Current systems for deep well pumping involve electrical submersible pumps (“ESPs”) or geared centrifugal pumps (“GCPs”). Such pumps are the current, principal methods used as artificial lifts in high rate oil wells, where a multi-stage centrifugal pump is located downhole. For example, in an ESP system, a downhole electrical motor directly drives the pump, with electric power supplied to the motor via a cable extending from the surface to the motor's location downhole. For example, in a GCP system, the pump is driven via a rotating rod string extending from the surface to a speed increasing transmission system located downhole. The speed increasing transmission system is used to increase the relatively slow rotation of the rod string to a much faster rotation, as needed by the pump. In this example, the rod string is driven by a prime mover at the surface.
In current systems, the artificial lift system tends to be a bit burdensome. For example, in the installation of a current artificial lift system, a 300 to 400 foot artificial pump is installed in 10 foot sections in assembly form. Likewise, in the maintenance of a specific section of the pipe or tubing, the entire section of the pump must be removed all at once before any maintenance can be made.
In both
Accordingly, a need exists for a less burdensome installation, de-installation, and maintenance of a pump system for both oil and water lubrication systems.
Embodiments of the present invention provide for a relatively easy to install and maintain artificial lift pump for use in oil and water pump systems. More specifically, embodiments of the present invention may be used for deep well pumping of oil, water, or other fluid/quasi-fluid.

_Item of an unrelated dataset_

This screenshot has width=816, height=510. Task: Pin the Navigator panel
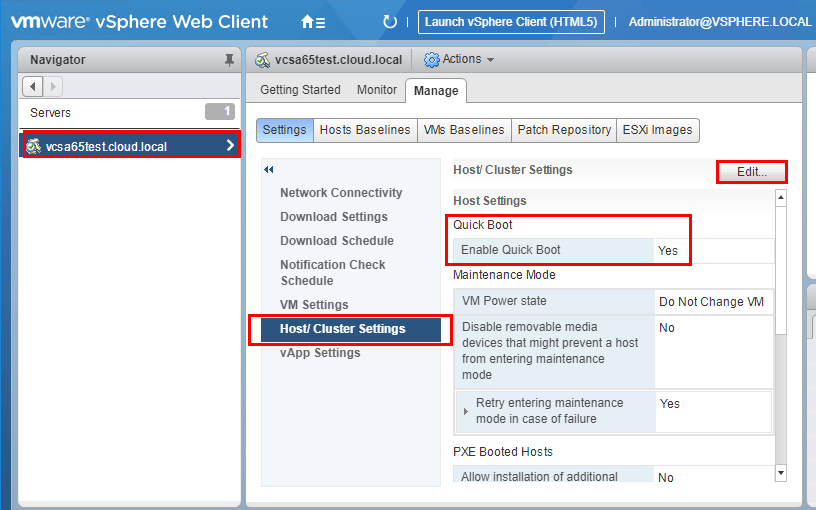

Embodiments of the present invention provide for a deep well pump system which can be utilized at a greater depth and/or with a greater rotational speed than current pump systems allow. For example, water wells tend to be relatively large in diameter, e.g., 10 inches to more than 16 inches. Accordingly, available agricultural centrifugal pumps used in water wells require large diameter pump rotor which produce a large increase in pressure per stage. That is, pressure per stage is proportional to the square of the rotor diameter, and the square of the rotational speed. Given the large diameter and typically shallow depth of a water well, water well turbine pumps typically are operated at speeds between about 1200 RPM and 1800 RPM. Comparatively, oil wells tend to use an about 5.5 inch or 7 inch production casing having an inside diameter of about 4.6 inches to 6 inches. Accordingly, available centrifugal pumps require a small diameter pump rotor, providing a small pressure increase per stage. This small pressure increase per stage results in the pump having to be operated at a high speed, e.g., about 3500 RPM. Even at such high speed, due to the small pressure increase per stage and the typically deep depth of oil wells, there can be as many as 250 or more stages required to bring the produced fluid to the surface or other desired location. If such pumps for oil production were operated at the typical speed of an agricultural pump (e.g., for a water well), about 1000 stages or more could be required to bring the produced fluid to the surface or other desired location, which would be prohibitively expensive and wearing on the system. In embodiments of the present invention, such restrictions and expense of the agricultural and oil pump systems are alleviated or diminished.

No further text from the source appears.